Isto reduz a recuperação da contribuição dos mercados desenvolvidos, que capitalizarão o dobro do impulso monetário e fiscal, contribuindo com dois terços do fechamento do diferencial do produto (output gap) graças ao avanço da demanda privada. No entanto, os países emergentes terão um caminho mais longo a percorrer, considerando os desequilíbrios e as vulnerabilidades do passado.
Este cenário de recuperação depende do equilíbrio de riscos. Destacam-se: a redução de riscos relacionados à política externa, pois espera-se uma abordagem mais transparente, multilateral e tranquila com o novo cenário nos Estados Unidos e a vitória do partido democrata liderado por J. Biden; a recessão econômica provocada pelas medidas de confinamento e de distanciamento social implementadas para enfrentar a pandemia de Covid-19, que levou a relação dívida/PIB mundial a um novo valor histórico de 356% no terceiro trimestre de 2020; a intensidade dos eventos geopolíticos adversos, que continua elevada, à medida que a incerteza global se consolida, aumentando a distância entre os países desenvolvidos e os emergentes, o que se intensificou com a deterioração institucional; as consequências de uma nova onda de contágio do vírus da Covid-19, o risco de mutação na sua estrutura e a possibilidade de novos confinamentos para sua contenção, o que poderia desequilibrar as perspectivas para a primeira metade de 2021.

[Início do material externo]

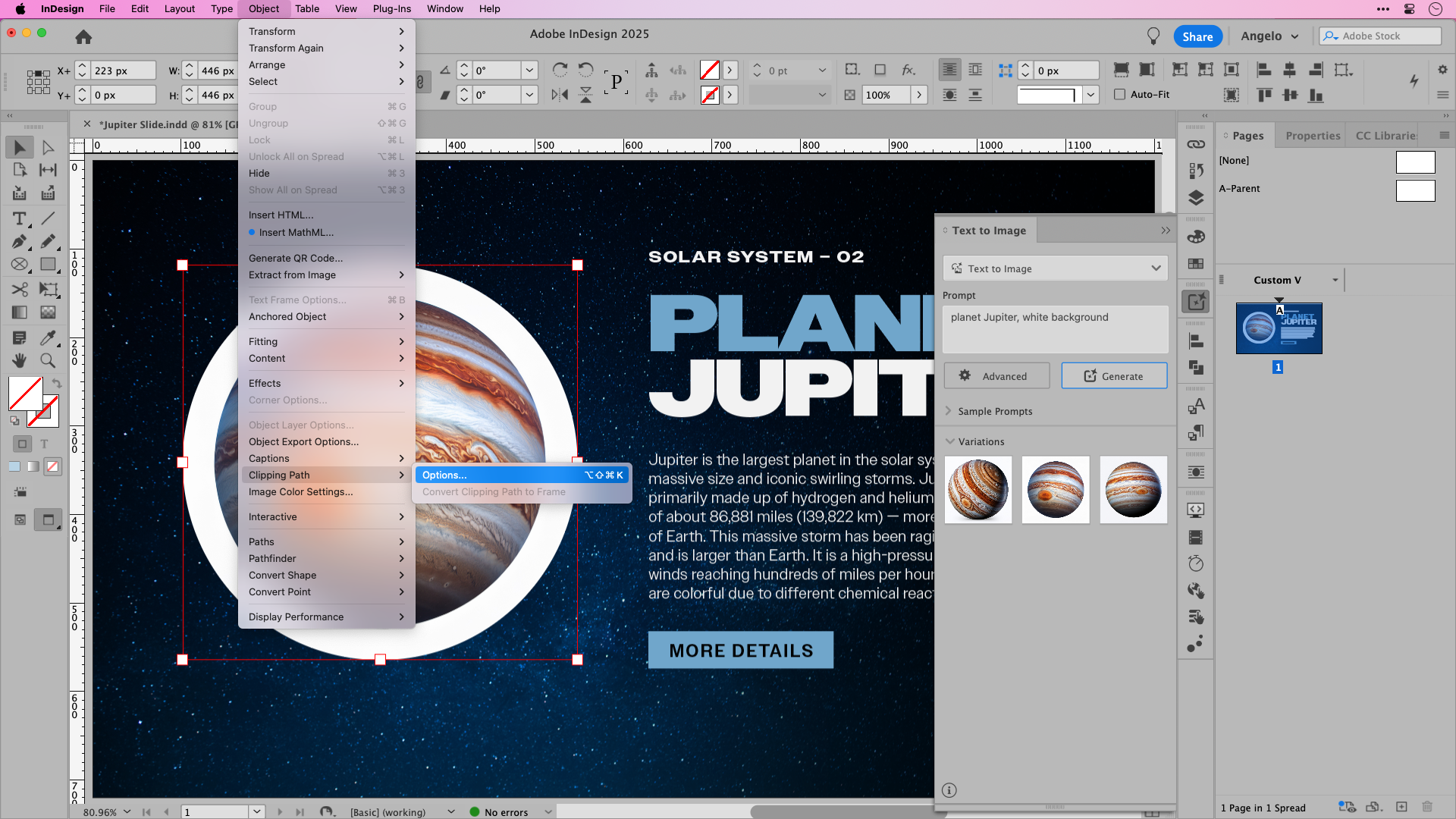Choose Options from the Clipping Path submenu
This screenshot has height=819, width=1456.
[x=444, y=475]
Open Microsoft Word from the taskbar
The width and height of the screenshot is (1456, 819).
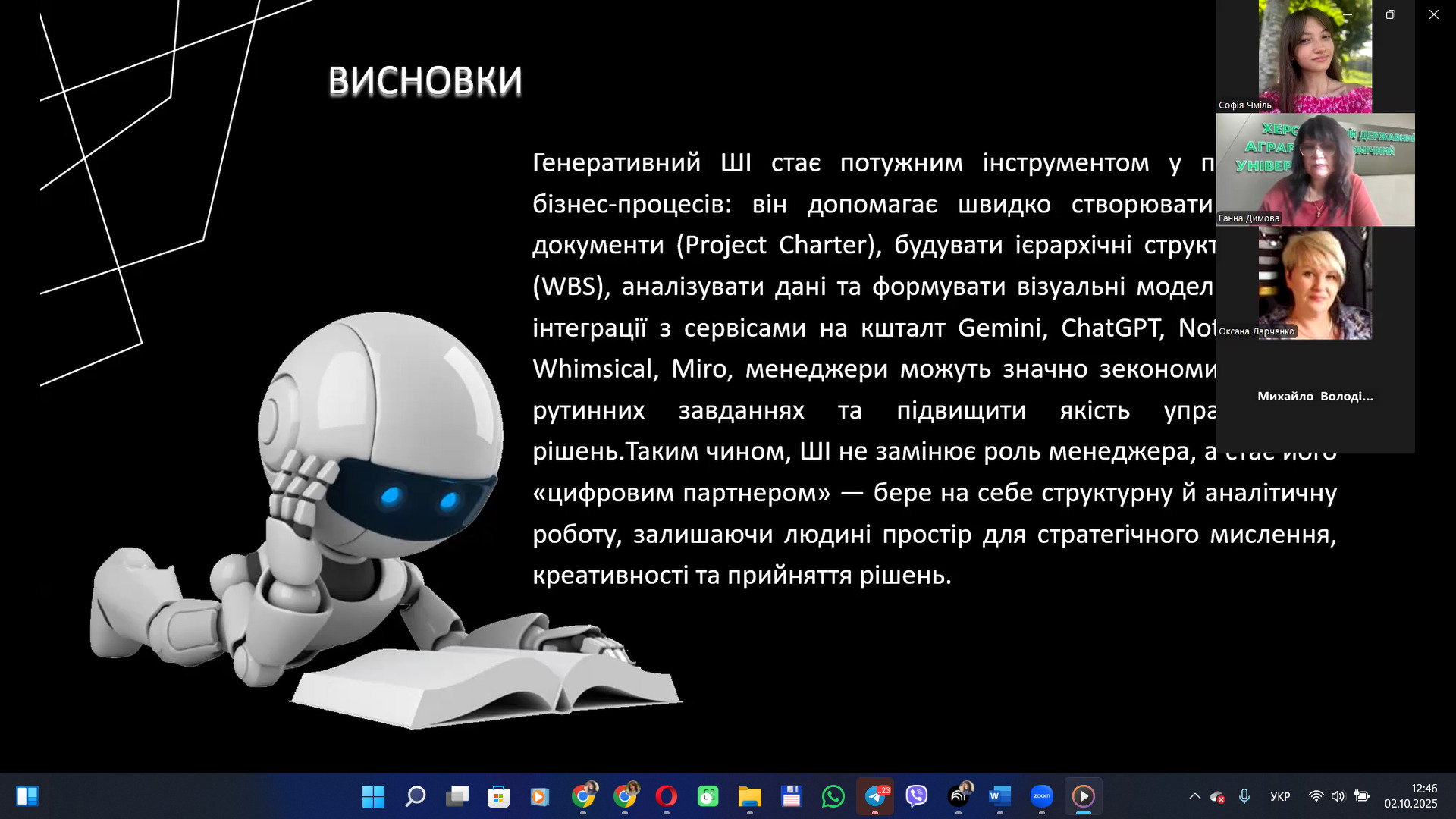click(999, 796)
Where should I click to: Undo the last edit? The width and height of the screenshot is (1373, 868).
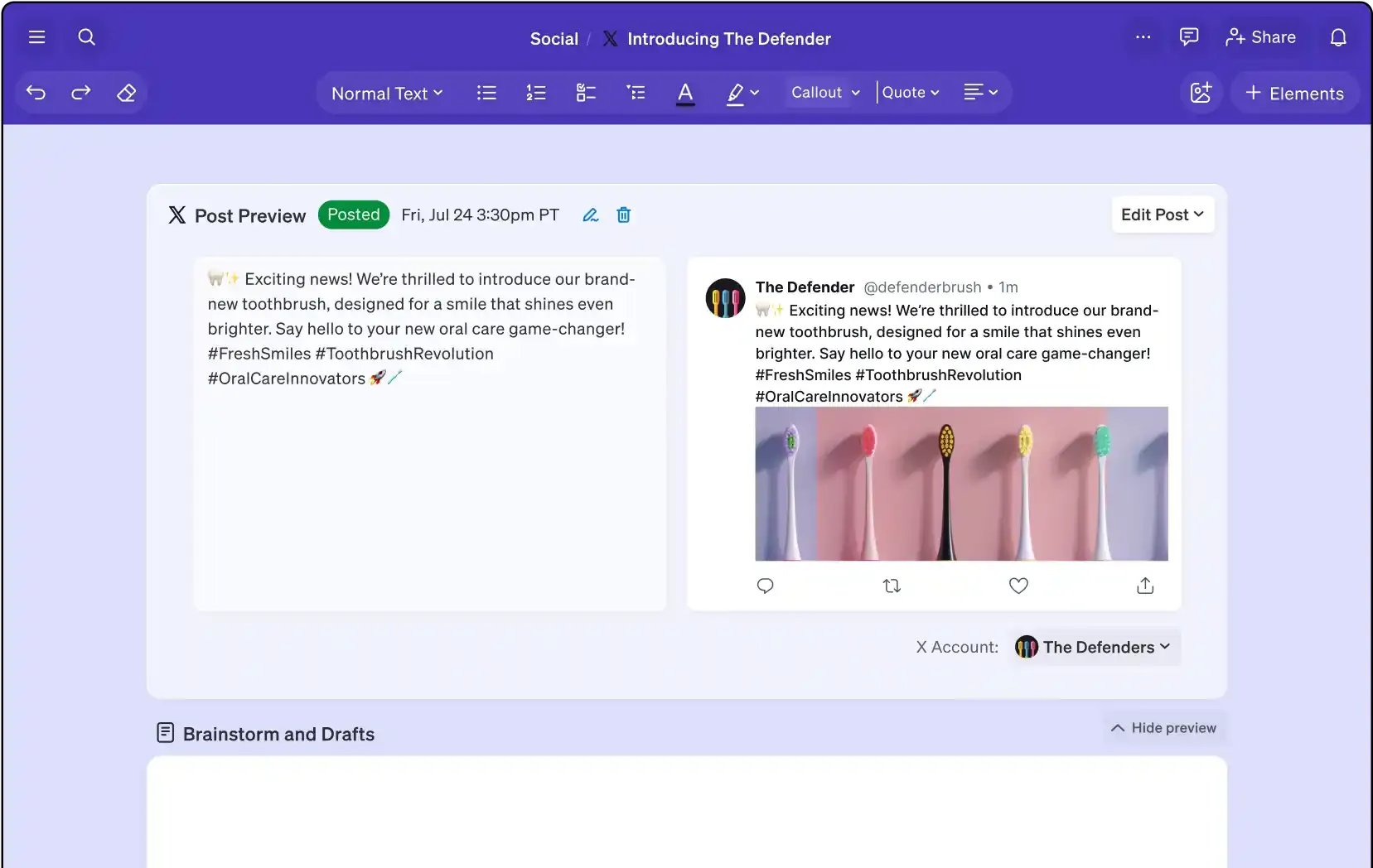point(36,93)
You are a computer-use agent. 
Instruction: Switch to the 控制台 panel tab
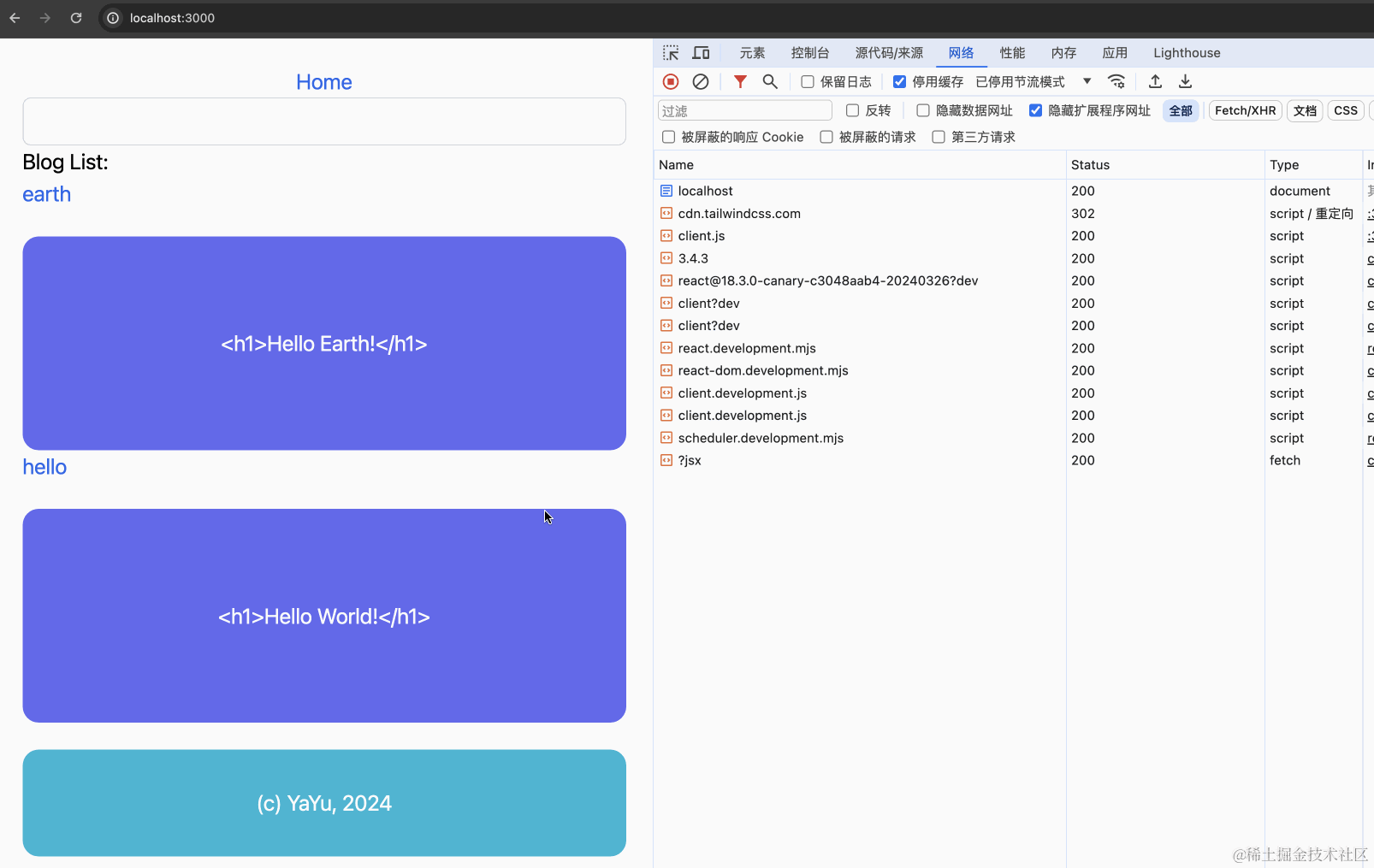809,52
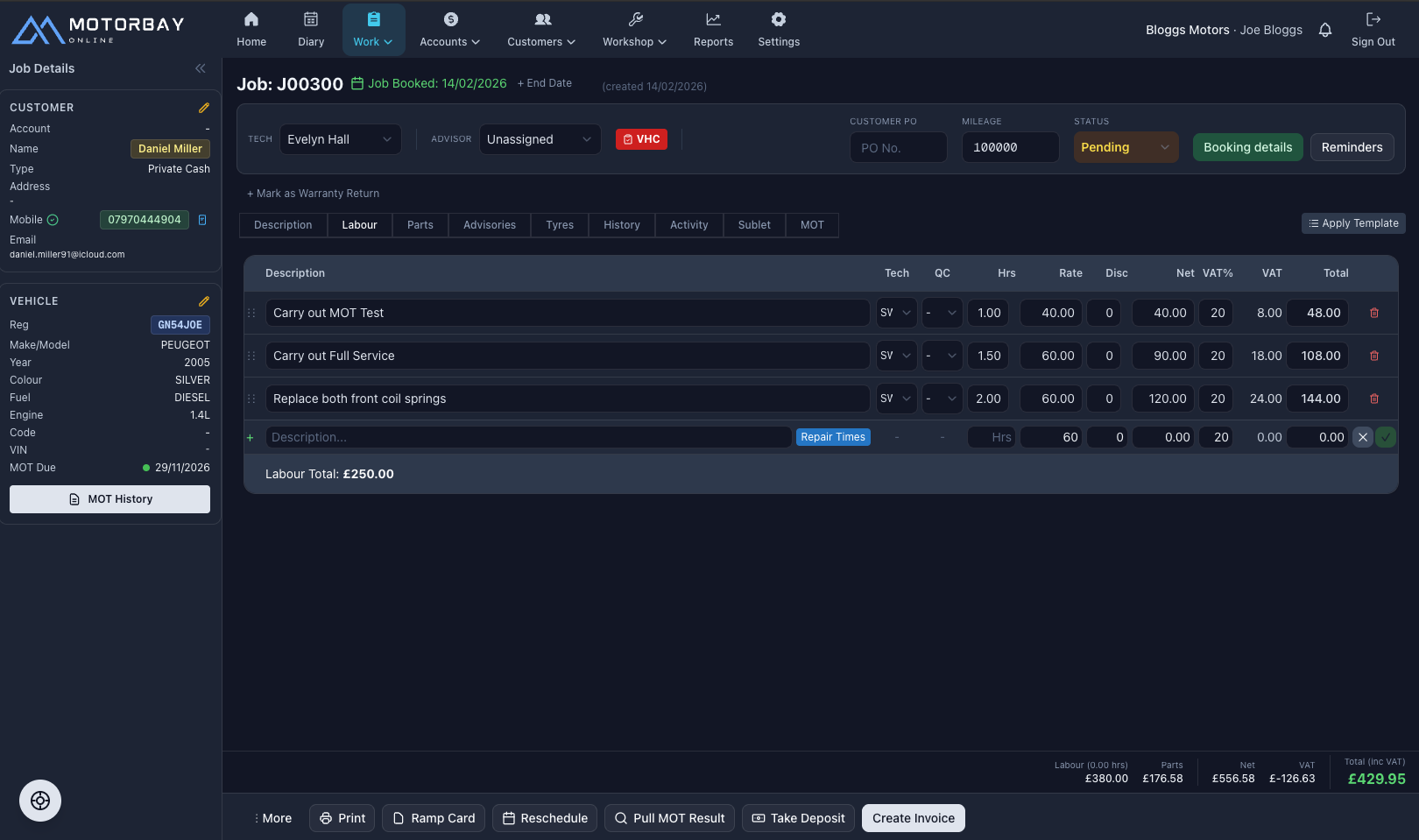Switch to the History tab

(621, 225)
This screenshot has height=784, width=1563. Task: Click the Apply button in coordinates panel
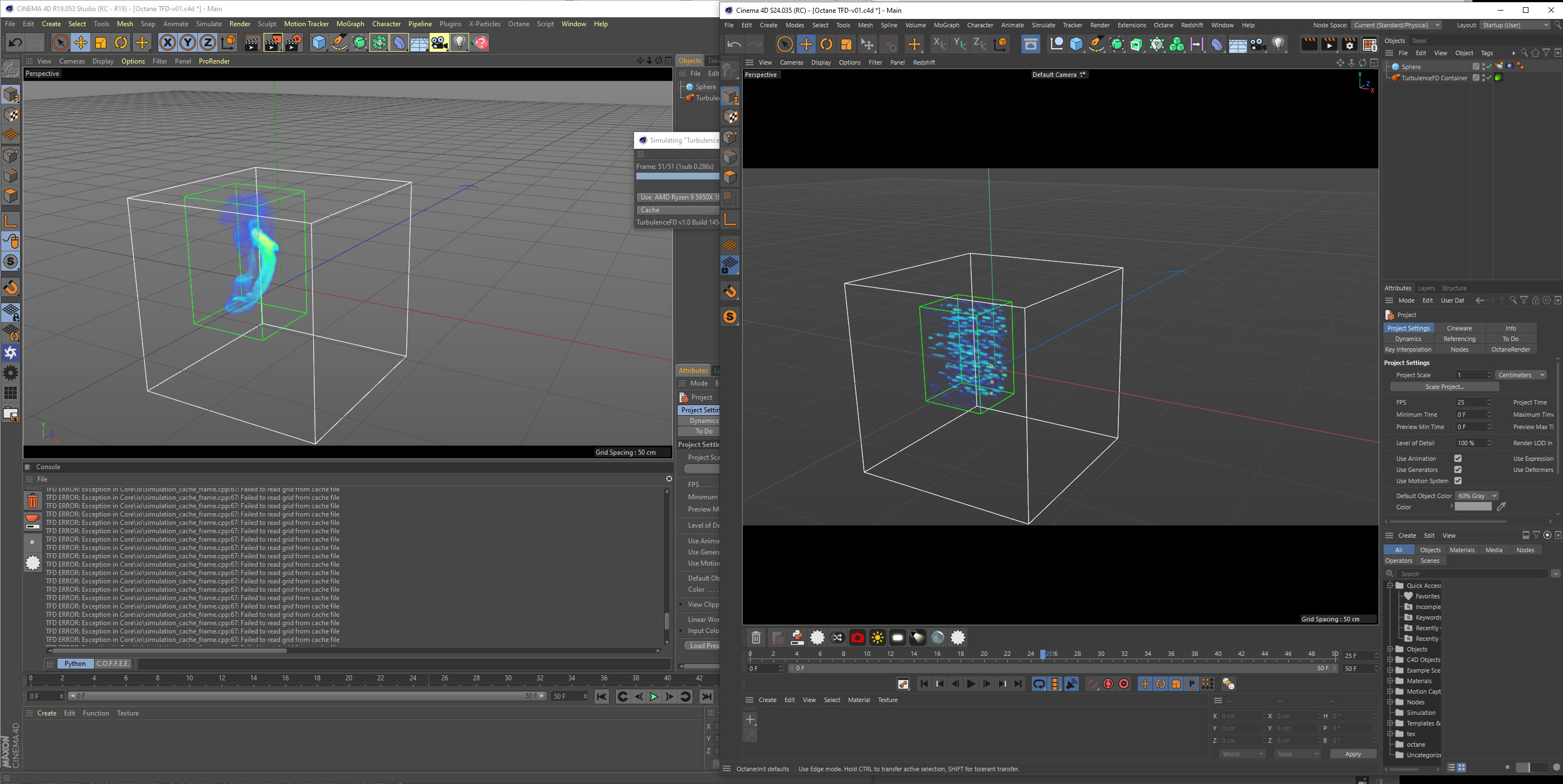(x=1352, y=754)
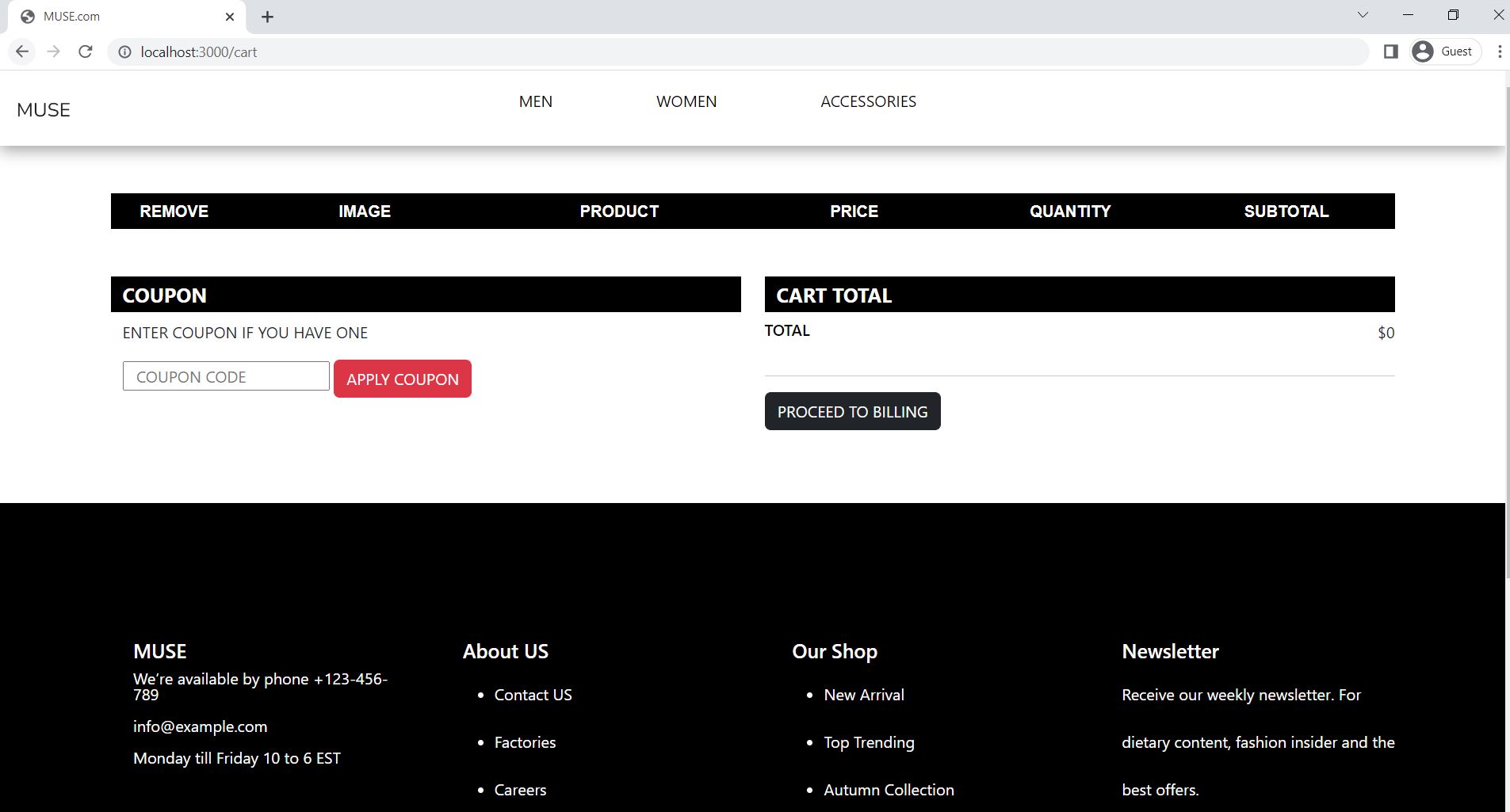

O retorno da economia aos níveis anteriores aos da crise acontecerá em um novo contexto internacional com profundas mudanças entre seus principais jogadores. De acordo com as recentes previsões do FMI, acredito que a China desempenhará um papel fundamental na recuperação global. É um rival geopolítico, tecnológico e comercial extraordinário e seu status e sua relação com os Estados Unidos e com a União Europeia está se transformando de acordo com essas variáveis. A América Latina tem sido a região mais afetada pela Covid-19 devido à demora da resposta econômica (pouco espaço fiscal), a pouca preparação e capacidade sanitárias e aos desequilíbrios e vulnerabilidades existentes (economias fracas, vulnerabilidades externas, dependência do ciclo de matérias-primas e do setor de turismo). Nos Estados Unidos, a era Trump e sua abordagem bilateral e autonomista chegaram ao fim, dando início à administração de J. Biden, que inverterá grande parte das políticas do seu antecessor. Na Europa, apesar dos recentes surtos, espera-se um importante crescimento em 2021, ainda assim, insuficiente para atingir os níveis pré-crise até meados de 2022 e a lacuna do produto não se fechará antes de 2024. A Espanha, para a qual mantemos um crescimento de 6,1%, será a economia que mais vai demorar para recuperar o que perdeu durante esta crise.
Em suma, as notícias relacionadas à pandemia, com a confirmação das novas variantes do vírus, não dão margem para otimismo. Contudo, em termos macroeconômicos, tivemos a demonstração de alguma resiliência no quarto trimestre, e o novo normal está próximo. Entretanto, a retomada da atividade que se aproxima terá implicações na curva da taxa de juros, da inflação e das taxas de câmbio. Mas vamos tratar disso em outro momento.